What Is the Industrial Production Index (IPI)? How It Measures Output
The Industrial Production Index (IPI) is a monthly economic indicator that measures real output in the industrial sector—primarily manufacturing, mining (including oil and gas field drilling services), and electric and gas utilities—relative to a base year. It tracks production levels, estimated sustainable production capacity, and capacity utilization (the ratio of actual output to capacity).
Who publishes it and frequency
- The Federal Reserve Board (FRB) publishes the IPI each month, with routine revisions released annually.
- Data are available in seasonally adjusted and unadjusted formats.
What the IPI measures
- Production: actual physical or inflation-adjusted measures of output (e.g., tons produced, adjusted sales, hours worked).
- Capacity: an estimate of the level of production that could be sustainably maintained.
- Capacity utilization: actual production divided by capacity, indicating how fully resources are being used.
How the index is calculated
- Index levels are expressed relative to a base year (currently 2012), so values reflect percentage changes from that base rather than absolute volumes.
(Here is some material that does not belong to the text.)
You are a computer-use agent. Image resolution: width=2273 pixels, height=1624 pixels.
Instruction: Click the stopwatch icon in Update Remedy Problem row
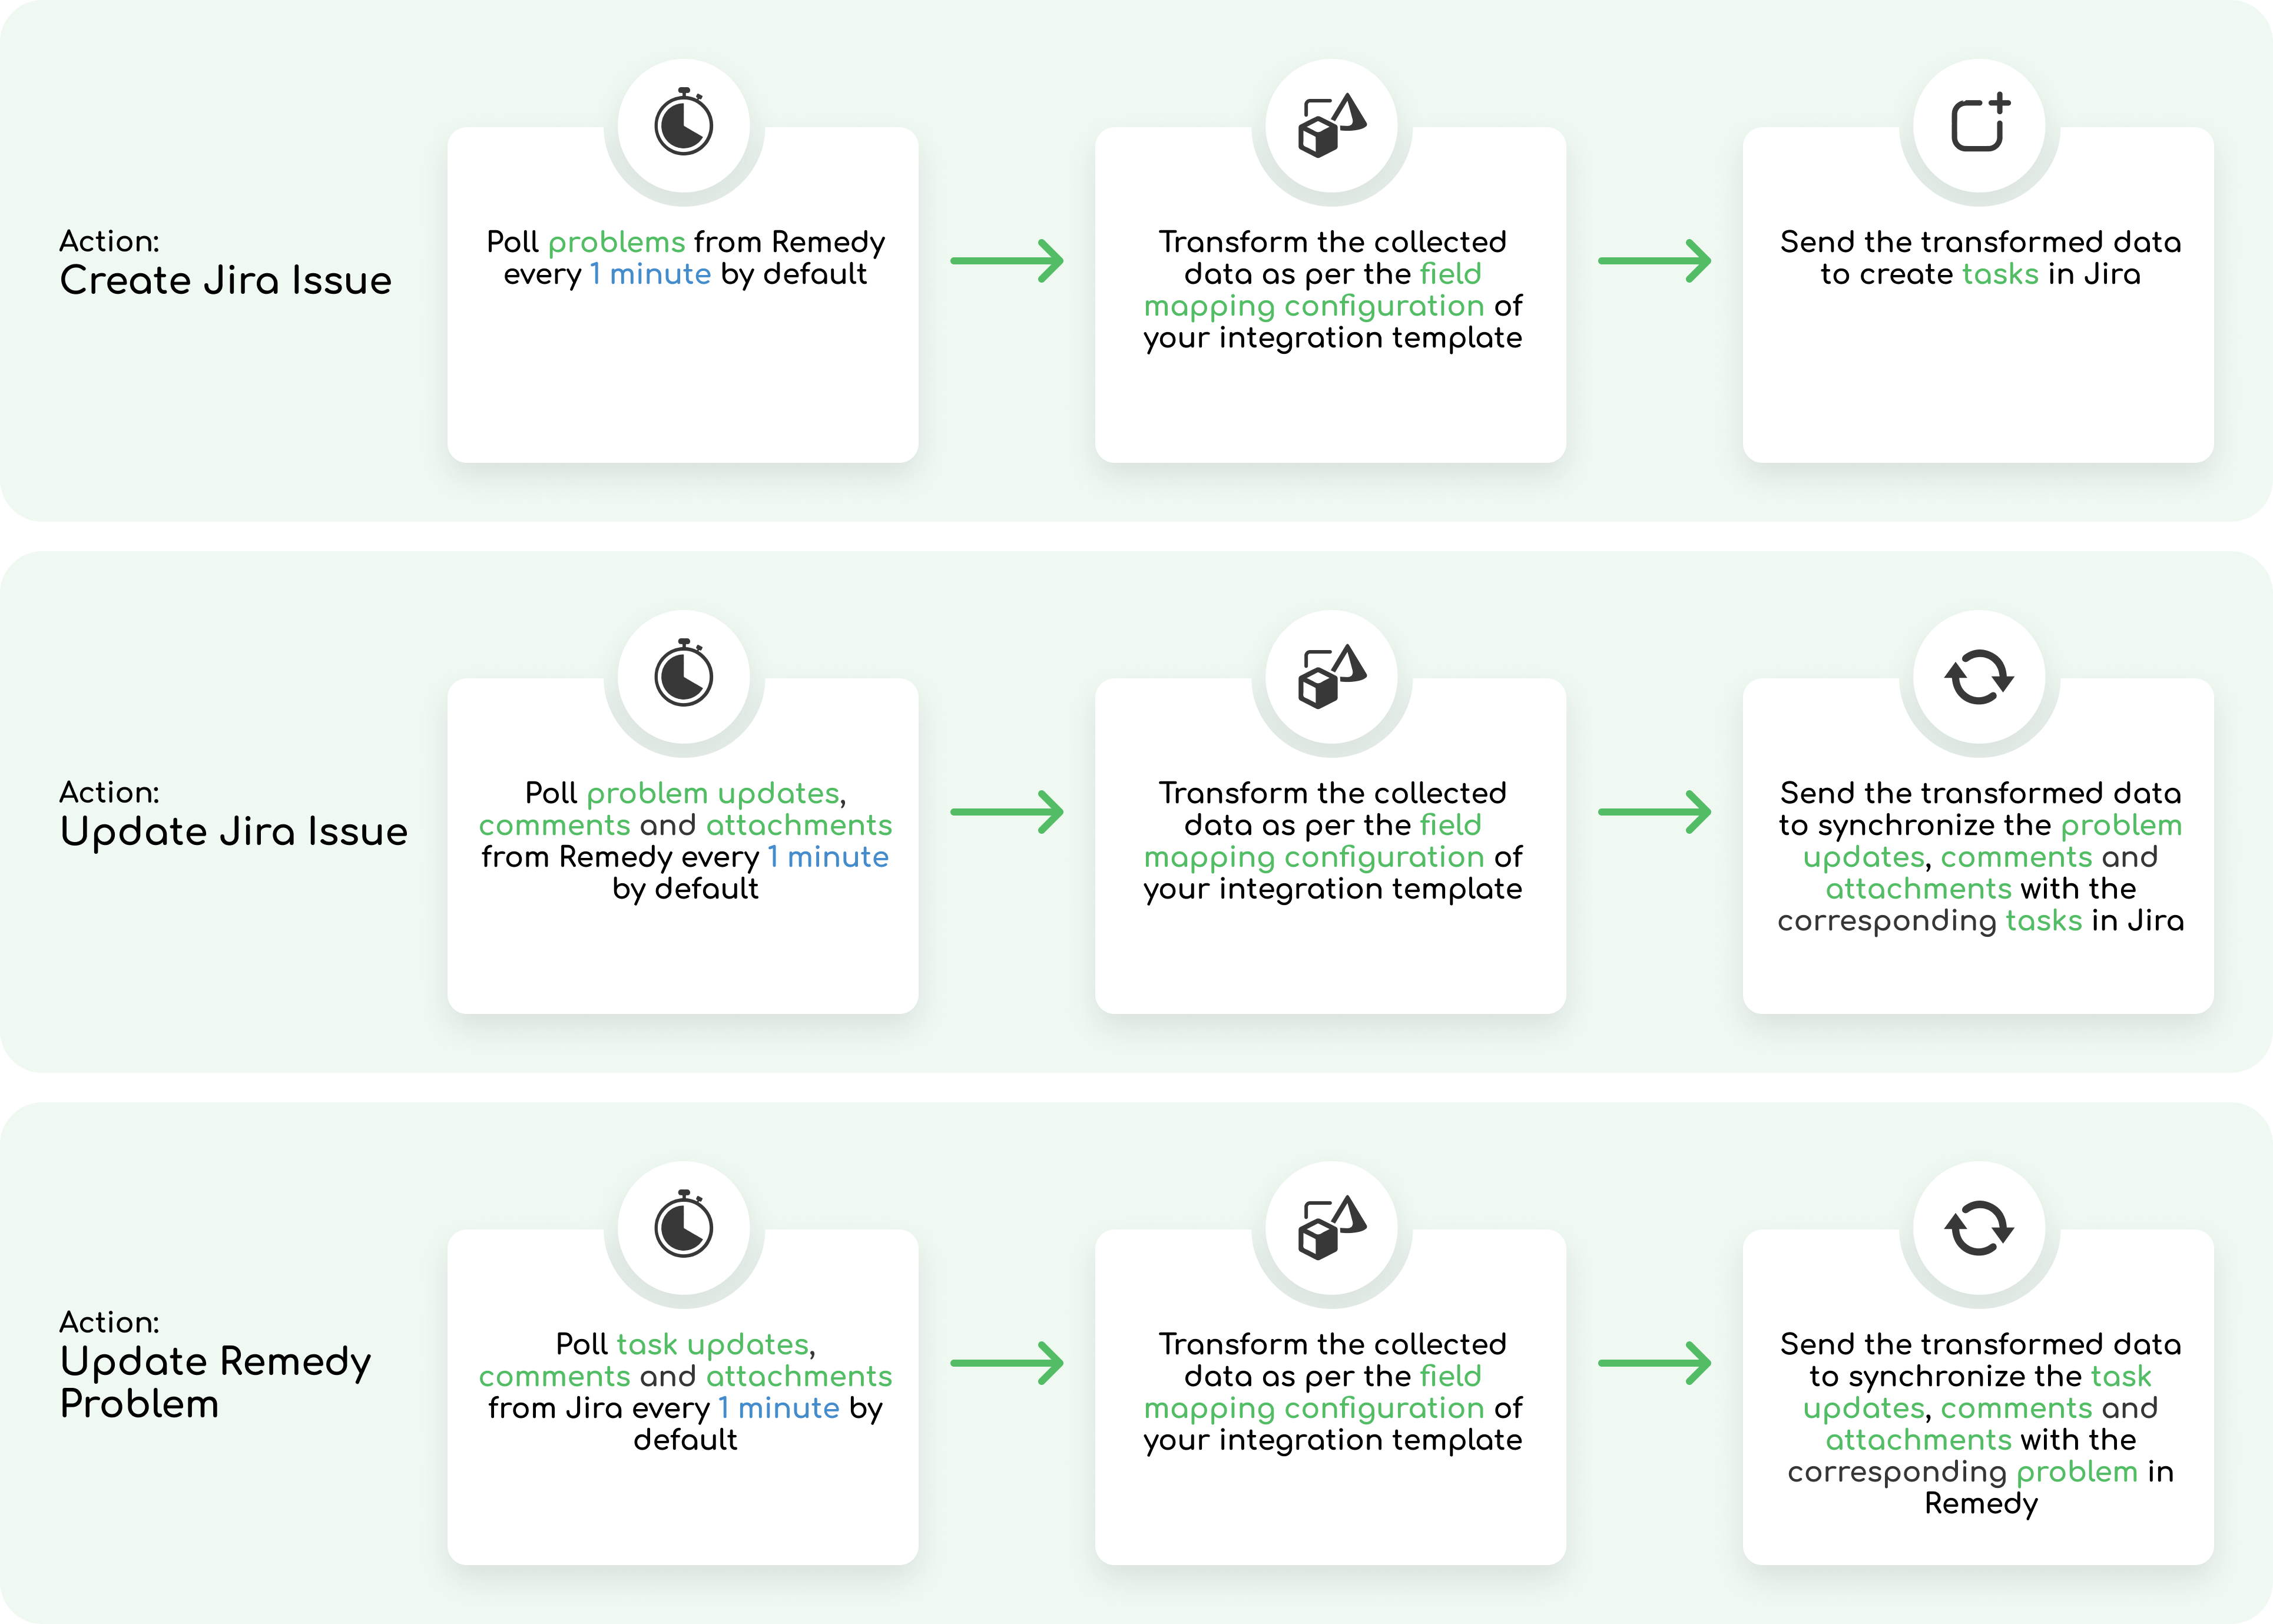coord(683,1227)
- The FRB aggregates varied source data from government agencies and industry associations and combines them using the Fisher-ideal index formula.
Detail and sub-indices
- The IPI includes a composite index for the overall industrial sector and dozens of detailed sub-indices for specific industries (for example, residential gas sales, audio/video equipment, paper, steel products, and many others). These sub-indices help managers and sector investors monitor trends at a granular level.
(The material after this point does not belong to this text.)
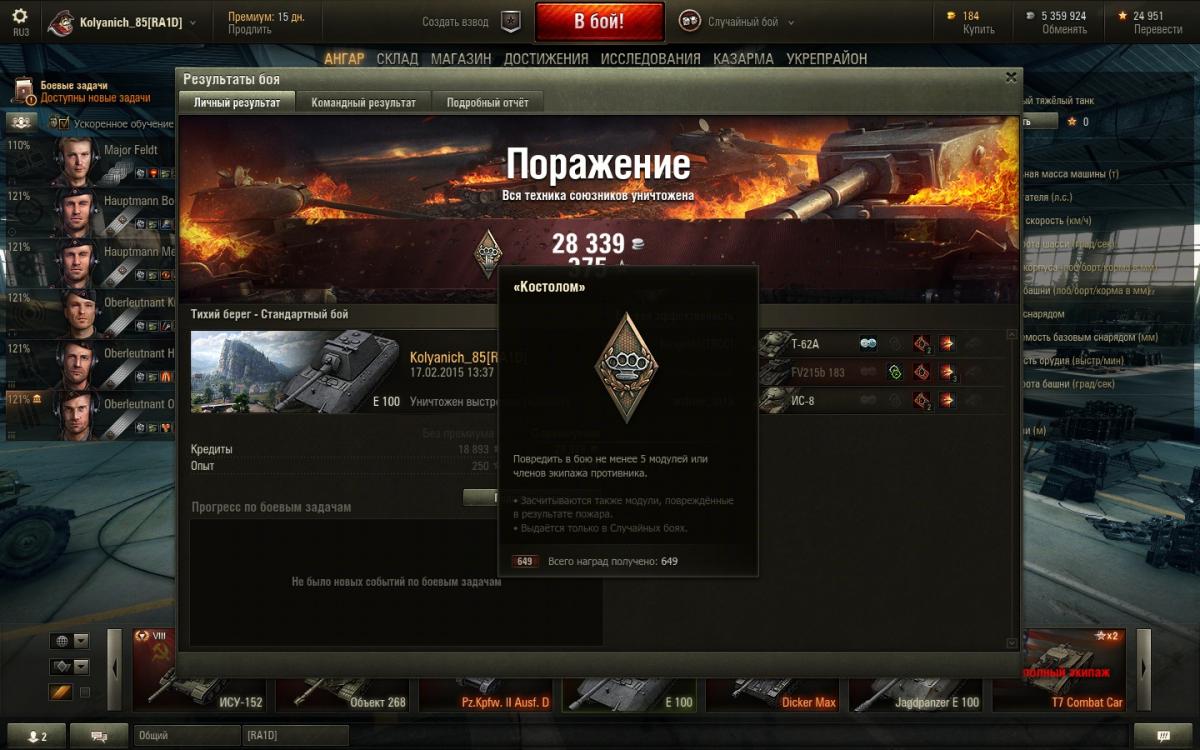Click the camouflage paint stripe icon
The width and height of the screenshot is (1200, 750).
(60, 692)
How to interpret capacity utilization
- Low capacity utilization (overcapacity) signals weak demand and may point to the need for fiscal or monetary stimulus; it can also foreshadow industry downturns.
- High capacity utilization can indicate an overheating economy, increasing the risk of price pressures and asset bubbles; it may prompt tighter policy (e.g., higher interest rates) or eventual cyclical slowdown.
- For investors and policymakers, capacity utilization provides insight into demand strength, inflationary pressure, and potential policy responses.
How IPI differs from GDP
- IPI focuses strictly on industrial output and does not include value added in the retail or services sectors.
- GDP measures total economic output at market prices and therefore captures broader value added across the economy.
- The industrial sector accounts for a shrinking share of total economic activity (under roughly one-fifth of GDP), so IPI captures an important but limited portion of overall economic performance.
Data history and uses
- IPI time series extend back many decades, making the index useful for historical analysis of industrial cycles.
- Uses:
- Economists and macro investors use the composite IPI to gauge industrial-sector contributions to economic growth.
- Managers and industry investors use sub-index data for operational and investment decisions within specific lines of business.
Key takeaways
- The IPI is a monthly FRB-published index of industrial production, capacity, and utilization relative to a base year.
- It is calculated from a mix of physical output, adjusted sales, and labor measures, aggregated with the Fisher-ideal formula.
- Capacity utilization from the IPI is a timely indicator of demand strength and inflationary pressure.
- IPI complements GDP but focuses exclusively on the industrial component of the economy and detailed industry-level output.